Hundreds of millions lost in 2020
More than £200m was lost to authorised push payment fraud in the first half of 2020, and as our research today shows, lax security measures from banks and building societies could be granting criminals the tools to carry out this type of crime. Attempting to reduce fraud protections is exactly the opposite of what banks should be doing.
The voluntary code was initially based on the assumption that the victim should be reimbursed, and only in a limited number of circumstances should banks reject a customer.
However, some banks are unfairly denying reimbursement. In some cases that we’ve analysed, they are putting the blame on the customer for missing often inadequate warnings on their websites. And it’s not just us that believes this is too harsh – the organisation that oversees the code, the Lending Standards Board, thinks banks and building societies aren’t following the rules they agreed to.
This fundamentally undermines the protection offered to consumers that should ensure they get their money back.
Low rate of reimbursement
In fact, customers of banks signed up to the code stand less than a 50-50 chance of having all of their losses returned if they are tricked into handing money over to a criminal – at one bank, the figure stands at a pitiful 1 per cent according to research from the Payment Systems Regulator.
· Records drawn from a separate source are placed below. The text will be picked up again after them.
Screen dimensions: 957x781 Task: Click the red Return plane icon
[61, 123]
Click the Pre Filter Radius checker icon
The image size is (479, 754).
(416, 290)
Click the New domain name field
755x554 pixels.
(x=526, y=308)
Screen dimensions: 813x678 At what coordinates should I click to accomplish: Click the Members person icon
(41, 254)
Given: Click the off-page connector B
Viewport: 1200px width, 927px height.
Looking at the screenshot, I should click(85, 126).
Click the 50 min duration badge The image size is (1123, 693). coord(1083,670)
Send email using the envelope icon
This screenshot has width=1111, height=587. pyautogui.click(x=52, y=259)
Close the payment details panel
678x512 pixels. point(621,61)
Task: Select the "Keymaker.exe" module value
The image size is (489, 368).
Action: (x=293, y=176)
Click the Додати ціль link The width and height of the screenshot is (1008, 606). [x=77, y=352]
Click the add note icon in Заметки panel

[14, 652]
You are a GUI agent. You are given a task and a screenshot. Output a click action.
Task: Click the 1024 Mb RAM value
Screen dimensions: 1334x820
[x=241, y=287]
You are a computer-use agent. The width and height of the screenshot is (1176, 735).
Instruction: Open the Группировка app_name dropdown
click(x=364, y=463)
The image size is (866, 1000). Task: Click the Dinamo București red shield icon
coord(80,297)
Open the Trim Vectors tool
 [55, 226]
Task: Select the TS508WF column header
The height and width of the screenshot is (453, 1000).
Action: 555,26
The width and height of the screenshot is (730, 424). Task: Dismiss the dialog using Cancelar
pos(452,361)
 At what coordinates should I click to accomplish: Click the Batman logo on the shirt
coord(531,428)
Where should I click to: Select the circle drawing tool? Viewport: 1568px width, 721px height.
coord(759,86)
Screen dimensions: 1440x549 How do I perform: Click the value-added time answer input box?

The Financial Ombudsman has consistently ruled against the banks when these cases go to appeal – but the banks should be getting the decisions right first time rather than subjecting their customers to suffer an ordeal that can last for months or even years to get a resolution.
The reimbursement rates for all the major banks are known to the industry and the payments watchdog, the Payment Systems Regulator, but neither will reveal them – a decision that makes it look like the banks are standing by each other, rather than with their customers.
The only bank prepared to break from the pack on fraud is TSB. It is not signed up to the voluntary code, but instead has its own guarantee to refund customers who fall victim to fraud. As a result, it’s reimbursement rate is close to 100 per cent.
Banks shouldn’t water down standards
The voluntary code that can let a bank pick and choose which rules it wants to apply with impunity doesn’t work, and an urgent overhaul is needed.
Far greater transparency is required. The industry must publish how much money each bank returns to customers who have fallen victim to this type of scam, so consumers can establish which banks are treating their customers fairly and consistently, and which ones abandon them – a move that would almost certainly drive up standards across the board.
The government should also work with regulators to make reimbursement for APP fraud mandatory. In the meantime, banks should continue to protect customers from all bank transfer scams.
Without taking these steps, there’ll be no end to the lottery that thousands of consumers face to get their money returned, and it’s possible that even greater odds will be stacked against them at a time when they most need support.